The appellees except and object to the consideration of appellants' brief, because the propositions contained therein are not germane to any assignment of error presented, and do not specify any assignment to which such propositions are germane. The failure of a proposition to state that it is germane to a certain assignment of error is not fatal to its consideration. Afflerbach et al. v. Yorktown Independent School District et al. (Tex.Com.App.) 289 S.W. 1003.
Some of the propositions urged by appellants are not germane to any of their assignments of error, but such as are we will consider.
Appellants assign as error the action of the trial court in refusing to permit them to prove the actual and intrinsic value of the property within the district, as the testimony disclosed that the real estate did not have a cash market value.
Other than the statement in the assignment and proposition, the record fails to show that such testimony was excluded, or, if it was excluded, any objection was made to the action of the court or any exception taken thereto. There is no bill of exception relative to the exclusion of such testimony in the record; hence this assignment is overruled. Nami v. Harmes et us. (Tex.Civ.App.) 286 S.W. 558; Elledge v. St. Louis Southwestern Ry. Co. of Texas (Tex.Civ.App.) 202 S.W. 203; Fidelity-Phoenix Fire Ins. Co. v. O'Bannon (Tex.Civ.App.) 178 S.W. 731.
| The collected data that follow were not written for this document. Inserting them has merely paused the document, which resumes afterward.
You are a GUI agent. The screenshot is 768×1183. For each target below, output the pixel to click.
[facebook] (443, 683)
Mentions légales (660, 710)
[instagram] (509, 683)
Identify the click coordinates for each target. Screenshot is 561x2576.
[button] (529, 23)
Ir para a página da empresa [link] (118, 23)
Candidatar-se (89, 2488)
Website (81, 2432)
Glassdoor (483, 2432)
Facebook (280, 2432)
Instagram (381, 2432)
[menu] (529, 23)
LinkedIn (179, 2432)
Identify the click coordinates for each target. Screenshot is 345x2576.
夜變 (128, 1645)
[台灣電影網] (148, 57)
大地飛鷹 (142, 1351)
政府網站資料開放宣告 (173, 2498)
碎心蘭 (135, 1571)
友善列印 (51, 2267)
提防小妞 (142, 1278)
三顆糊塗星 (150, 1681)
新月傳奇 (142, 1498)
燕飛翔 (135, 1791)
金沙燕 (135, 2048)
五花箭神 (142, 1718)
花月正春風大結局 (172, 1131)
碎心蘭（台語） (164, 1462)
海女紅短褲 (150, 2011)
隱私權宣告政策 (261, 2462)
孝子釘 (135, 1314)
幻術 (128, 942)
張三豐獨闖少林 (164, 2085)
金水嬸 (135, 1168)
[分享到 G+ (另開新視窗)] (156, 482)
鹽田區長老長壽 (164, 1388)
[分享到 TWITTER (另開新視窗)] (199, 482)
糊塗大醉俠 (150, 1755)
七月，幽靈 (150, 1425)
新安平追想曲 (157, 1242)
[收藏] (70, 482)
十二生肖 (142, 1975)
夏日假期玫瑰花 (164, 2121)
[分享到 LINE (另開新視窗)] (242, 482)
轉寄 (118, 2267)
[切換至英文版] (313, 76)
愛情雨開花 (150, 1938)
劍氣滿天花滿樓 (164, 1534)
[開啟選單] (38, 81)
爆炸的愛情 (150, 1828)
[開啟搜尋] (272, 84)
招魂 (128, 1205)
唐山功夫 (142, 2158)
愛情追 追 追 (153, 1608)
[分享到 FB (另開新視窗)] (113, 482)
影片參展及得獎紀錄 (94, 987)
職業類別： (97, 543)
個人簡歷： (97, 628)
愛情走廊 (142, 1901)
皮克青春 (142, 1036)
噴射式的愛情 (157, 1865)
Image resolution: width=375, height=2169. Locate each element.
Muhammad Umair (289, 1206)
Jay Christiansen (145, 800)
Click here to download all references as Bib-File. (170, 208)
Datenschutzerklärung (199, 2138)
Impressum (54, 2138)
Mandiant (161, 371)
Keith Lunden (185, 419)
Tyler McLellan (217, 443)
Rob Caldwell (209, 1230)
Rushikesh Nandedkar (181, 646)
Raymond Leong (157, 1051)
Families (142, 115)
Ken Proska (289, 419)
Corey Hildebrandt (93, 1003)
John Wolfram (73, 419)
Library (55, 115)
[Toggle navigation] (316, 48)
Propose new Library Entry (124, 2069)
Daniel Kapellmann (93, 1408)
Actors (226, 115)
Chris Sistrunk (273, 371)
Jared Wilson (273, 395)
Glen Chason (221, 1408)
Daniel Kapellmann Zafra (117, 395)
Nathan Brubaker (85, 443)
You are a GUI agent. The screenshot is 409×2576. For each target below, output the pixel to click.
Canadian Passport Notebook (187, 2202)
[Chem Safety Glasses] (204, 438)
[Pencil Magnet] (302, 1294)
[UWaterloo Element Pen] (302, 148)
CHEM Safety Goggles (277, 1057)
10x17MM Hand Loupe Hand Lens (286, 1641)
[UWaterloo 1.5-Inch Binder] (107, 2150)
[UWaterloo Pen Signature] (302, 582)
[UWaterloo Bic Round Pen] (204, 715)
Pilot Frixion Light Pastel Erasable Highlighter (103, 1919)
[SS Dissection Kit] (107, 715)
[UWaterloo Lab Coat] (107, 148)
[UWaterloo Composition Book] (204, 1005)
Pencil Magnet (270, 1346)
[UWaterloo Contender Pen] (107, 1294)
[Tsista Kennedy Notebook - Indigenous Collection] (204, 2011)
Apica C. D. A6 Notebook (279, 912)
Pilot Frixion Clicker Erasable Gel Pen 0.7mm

The appellants assign as error the action of the court in refusing its special instruction, to the effect that, if the jury found that the real estate in the Quail independent school district had no cash market value, to find from the testimony its intrinsic value. The testimony is practically uncontroverted that the real estate situated in the district at the time it was assessed for taxes had a market value. Only one witness testified that the land did not have a market value, but stated:
"Real value as I understand it is what it would sell for. I understand that the market value is what the land would sell for."
It will be noted in the explanation made by the court, in the issue he submitted on value, that he instructed the jury:
"You may take into consideration not only the price at which said property might have been sold at said time and place, but you may take into consideration the actual value of said property at said time and place."
In view of the record, which shows there was a market value and the instructions of the court allowing the jury to consider the actual value, this assignment does not present reversible error.
The appellants assign as error the action of the court in refusing to give their peremptory instruction, because there was no evidence presenting any issue of fact, and none to support the verdict of the jury. The appellants conceded that the testimony raised an issue of fact as to the value of the land by their request for the submission to the jury of the issue of its actual or intrinsic value. Hardin et al. v. Rust (Tex.Civ.App.) 294 S.W. 625. The tax assessment rolls of the district, after the values were fixed by the board of equalization, show that the personal property in the district was valued at $78,885; that the real estate in the district was valued at $280,440. Mr. Crabtree testified that in his opinion there was no property on the rolls assessed at more than its actual value. No witness placed the value of any of the land *Page 915 at less than $10 per acre, and various tracts of land were by numerous witnesses, respectively, valued at $75 per acre, $60 per acre, $50 per acre, $45 per acre, etc. Considering the acreage in the district, and the size of the tracts on which such values were placed, the testimony amply supported the finding of the jury as to the aggregate value of all of the lands within the district. No question is made as to the values placed upon the personal property in the district.
Finding no error presented in the record, the judgment is affirmed.